Der CSU-Vorsitzende Seehofer zum Länderfinanzausgleich: "Bayern schultert Hauptlast"
Beim Finanzausgleich unter den Ländern ist ein empfindliches Thema. Wer an den geltenden Mechanismen rütteln will, dem schlägt Empörung entgegen. Bayern gehört neben Baden-Württemberg und Hessen zu den drei finanzstarken Geberländern. Mit mehr als 3. Mrd. Euro werde sein Land den Löwenanteil zum Finanzausgleich in diesem Jahr beisteuern, schrieb Seehofer in einem Gastbeitrag für die "Bild am Sonntag". Insgesamt müssten die Geber die Nehmer mit 7 Mrd. Euro unterstützen.

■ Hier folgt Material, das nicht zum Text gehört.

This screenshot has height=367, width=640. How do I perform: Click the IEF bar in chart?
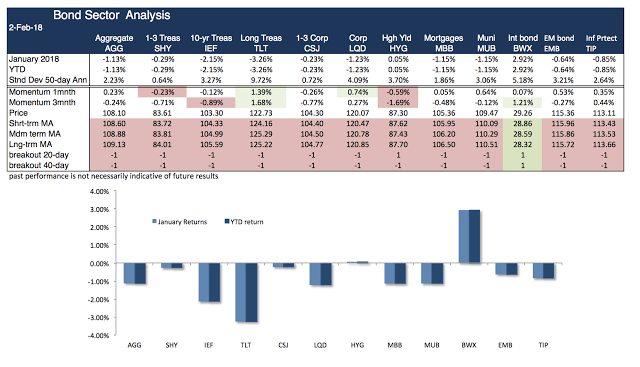pyautogui.click(x=209, y=282)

Kein Wunder, dass Bayern diese Last loswerden möchte, auch wenn Seehofer so tut, als stünde er zu dem System. "Mir geht es um Strukturen", schreibt er und beschwert sich über beitragsfreie Kindergartenjahre und die Abschaffung der Studiengebühren. Das zielt auf den Kollegen Müller, dessen schwarz-gelb-grüne Koalition die Abgabe für das Erststudium streichen will. "Das Problem ist, dass die Länder, die wir unterstützen, Dinge bezahlen, die wir in Bayern nicht bezahlen können", sagte Seehofer am Montag im Bayerischen Rundfunk.